● YOUR ASSIGNMENT: The expected output is the exact lines from the one containing "Instruction: Click the" through the end of the data, inclusive, and nothing else.
------------------------
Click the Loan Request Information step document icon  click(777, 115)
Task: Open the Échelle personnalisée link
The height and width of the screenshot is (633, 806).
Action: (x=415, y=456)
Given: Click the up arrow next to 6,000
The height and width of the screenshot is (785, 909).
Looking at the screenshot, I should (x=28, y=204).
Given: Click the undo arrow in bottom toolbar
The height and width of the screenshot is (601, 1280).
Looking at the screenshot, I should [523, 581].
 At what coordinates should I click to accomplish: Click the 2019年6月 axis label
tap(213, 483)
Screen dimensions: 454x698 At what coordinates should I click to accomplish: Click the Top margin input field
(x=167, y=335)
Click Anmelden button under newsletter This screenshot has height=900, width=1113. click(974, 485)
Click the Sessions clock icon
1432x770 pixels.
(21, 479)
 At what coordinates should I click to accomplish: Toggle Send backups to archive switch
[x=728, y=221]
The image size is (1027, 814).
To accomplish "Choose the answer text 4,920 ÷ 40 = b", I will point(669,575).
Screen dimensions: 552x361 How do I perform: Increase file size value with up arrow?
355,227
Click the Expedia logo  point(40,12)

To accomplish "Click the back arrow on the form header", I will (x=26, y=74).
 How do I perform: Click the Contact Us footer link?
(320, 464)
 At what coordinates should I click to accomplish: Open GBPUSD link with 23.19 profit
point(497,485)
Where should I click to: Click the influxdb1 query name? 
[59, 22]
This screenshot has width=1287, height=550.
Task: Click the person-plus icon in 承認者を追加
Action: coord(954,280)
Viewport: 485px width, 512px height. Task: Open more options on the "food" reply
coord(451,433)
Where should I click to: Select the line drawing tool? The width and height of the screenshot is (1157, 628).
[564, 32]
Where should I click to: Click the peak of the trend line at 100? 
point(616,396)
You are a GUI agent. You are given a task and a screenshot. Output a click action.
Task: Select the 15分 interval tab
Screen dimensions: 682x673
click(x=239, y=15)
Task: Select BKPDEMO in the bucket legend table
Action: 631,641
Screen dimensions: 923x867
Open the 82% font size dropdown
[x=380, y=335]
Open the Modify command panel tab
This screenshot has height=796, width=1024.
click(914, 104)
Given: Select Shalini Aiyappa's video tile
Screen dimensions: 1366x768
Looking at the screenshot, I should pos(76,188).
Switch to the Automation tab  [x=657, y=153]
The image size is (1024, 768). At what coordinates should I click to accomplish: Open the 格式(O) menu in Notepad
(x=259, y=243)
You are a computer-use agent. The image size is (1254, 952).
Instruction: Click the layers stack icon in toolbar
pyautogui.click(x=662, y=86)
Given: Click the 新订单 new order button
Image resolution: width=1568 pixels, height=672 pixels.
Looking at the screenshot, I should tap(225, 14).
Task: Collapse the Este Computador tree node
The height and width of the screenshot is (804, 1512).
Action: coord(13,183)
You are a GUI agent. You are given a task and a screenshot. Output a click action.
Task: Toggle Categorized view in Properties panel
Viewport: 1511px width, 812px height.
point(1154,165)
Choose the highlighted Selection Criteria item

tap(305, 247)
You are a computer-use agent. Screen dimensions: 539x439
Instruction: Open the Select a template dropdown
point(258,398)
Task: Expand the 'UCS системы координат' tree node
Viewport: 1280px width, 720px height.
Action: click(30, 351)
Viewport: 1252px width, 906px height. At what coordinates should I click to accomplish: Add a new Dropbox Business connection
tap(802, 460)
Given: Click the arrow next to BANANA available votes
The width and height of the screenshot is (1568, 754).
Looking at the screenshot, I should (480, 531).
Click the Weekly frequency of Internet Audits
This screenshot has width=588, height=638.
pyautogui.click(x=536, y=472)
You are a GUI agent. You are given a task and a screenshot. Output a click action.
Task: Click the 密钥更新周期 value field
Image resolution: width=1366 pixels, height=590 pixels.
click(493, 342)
------------------------
● SOLUTION FOR THIS PROBLEM:
Instruction: Click the layers stack icon in toolbar
pyautogui.click(x=662, y=86)
Given: Click the 新订单 new order button
Image resolution: width=1568 pixels, height=672 pixels.
Looking at the screenshot, I should tap(225, 14).
Task: Collapse the Este Computador tree node
The height and width of the screenshot is (804, 1512).
Action: coord(13,183)
You are a GUI agent. You are given a task and a screenshot. Output a click action.
Task: Toggle Categorized view in Properties panel
Viewport: 1511px width, 812px height.
point(1154,165)
Choose the highlighted Selection Criteria item

tap(305, 247)
You are a computer-use agent. Screen dimensions: 539x439
Instruction: Open the Select a template dropdown
point(258,398)
Task: Expand the 'UCS системы координат' tree node
Viewport: 1280px width, 720px height.
Action: click(30, 351)
Viewport: 1252px width, 906px height. At what coordinates should I click to accomplish: Add a new Dropbox Business connection
tap(802, 460)
Given: Click the arrow next to BANANA available votes
The width and height of the screenshot is (1568, 754).
Looking at the screenshot, I should (480, 531).
Click the Weekly frequency of Internet Audits
This screenshot has width=588, height=638.
pyautogui.click(x=536, y=472)
You are a GUI agent. You are given a task and a screenshot. Output a click action.
Task: Click the 密钥更新周期 value field
Image resolution: width=1366 pixels, height=590 pixels.
click(493, 342)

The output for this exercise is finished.